Stretched out face-down on the balcony, right next to a telescope that had been attached to the railing, was the dead man.
"We hate to leave him like this," said one of the detectives, "but the forensics guys asked us to keep the scene pristine until they got here." He chuckled sardonically. "Pristine!" he repeated, shaking his head. "That tarp's gonna collapse under the weight of the snow in another twenty minutes or so."
"So where are they?" I asked.
"Sleeping, at least 'til we called them," was the reply. "This isn't Chicago, with three or four murders a day. I doubt we average as many as one a week."
"As you can see" Simmons said, pointing to the corpse, "all he's got on is his robe, his pajamas, a pair of unbuckled boots, and an overcoat that he threw on to protect himself from the cold. According to his wife and his staff, he was an avid stargazer. There are two bullets in his back. Clearly the killer nailed him while he was looking at something, though what the hell he could see in this snowstorm is beyond me."
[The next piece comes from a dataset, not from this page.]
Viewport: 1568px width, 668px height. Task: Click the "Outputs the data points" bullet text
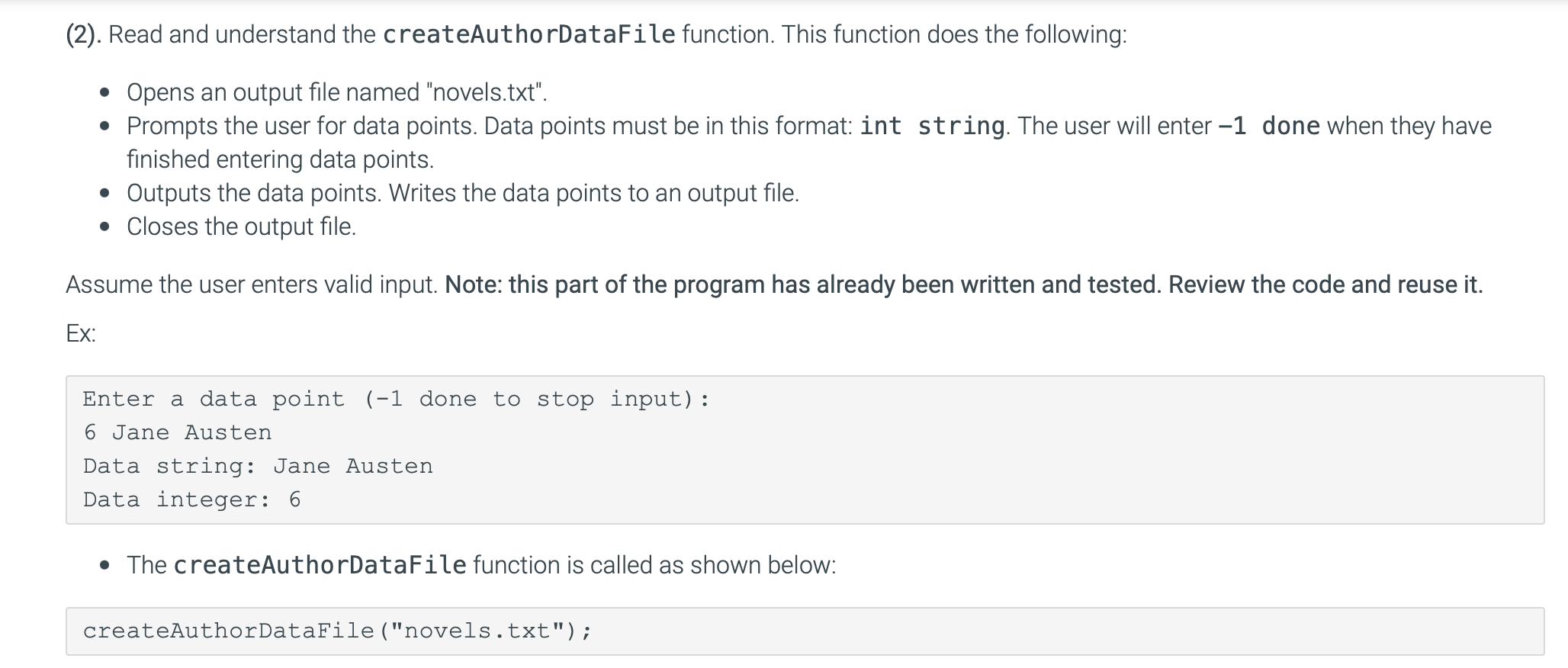[252, 193]
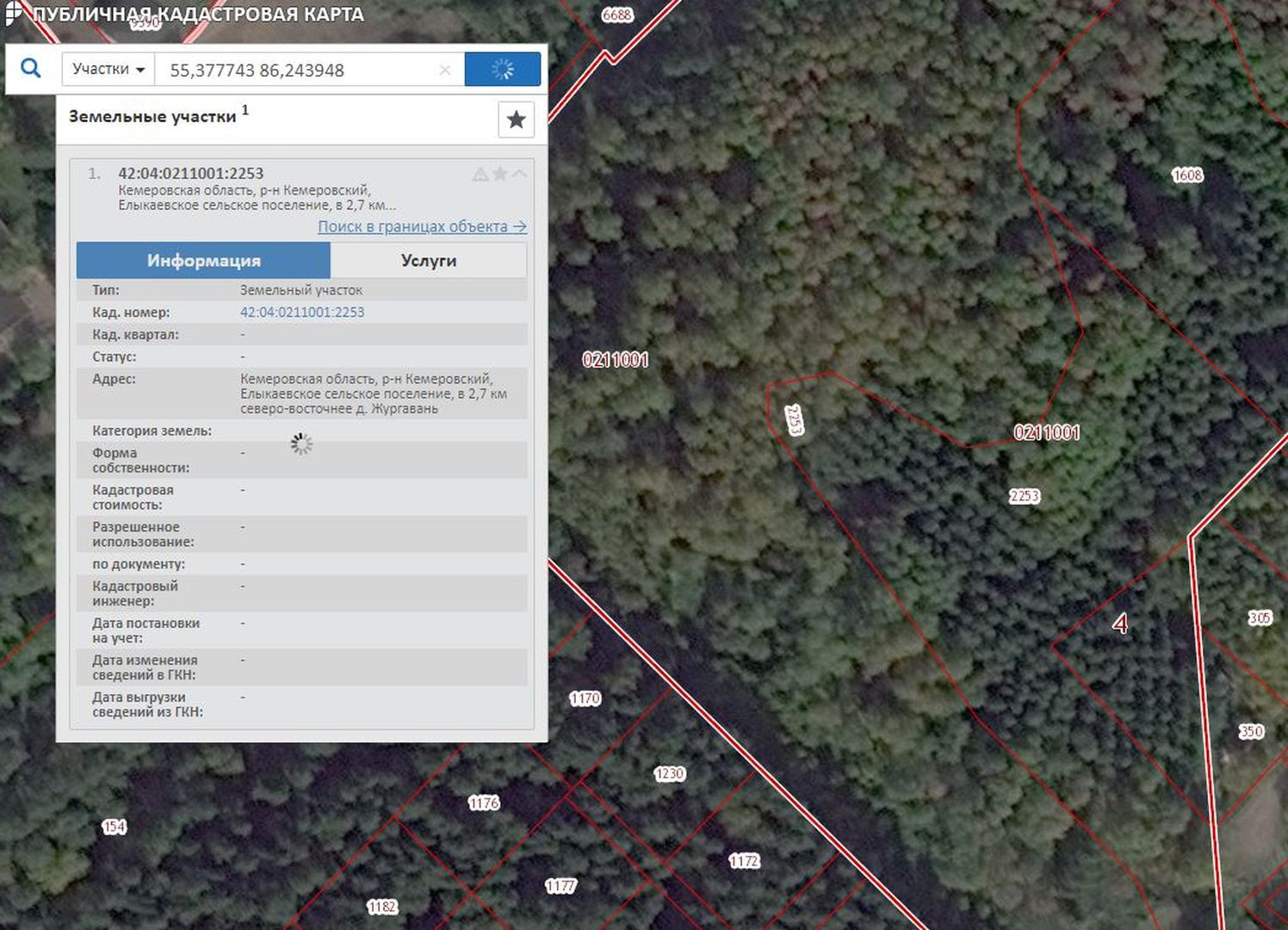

"According to the weather reports, it let up from one-thirty to almost two o'clock, sir," said one of the uniformed men. "It's up to the coroner to fix the time of death if he can, but it's a fair guess that he came out during the pause in the storm to see if it was done or if there was more coming."
"Makes sense," agreed Simmons. "I don't know if it's right, but it makes sense."
I looked for a long moment as the wind whipped across the balcony, then started getting very cold. "Okay," I said, "I've seen him. I've seen the balcony. I've seen the bedroom. And I still don't know what this has to do with me."
"Take a closer look," said Simmons.
He pointed to some small tracks around the corpse's head, leading to the edge of the balcony.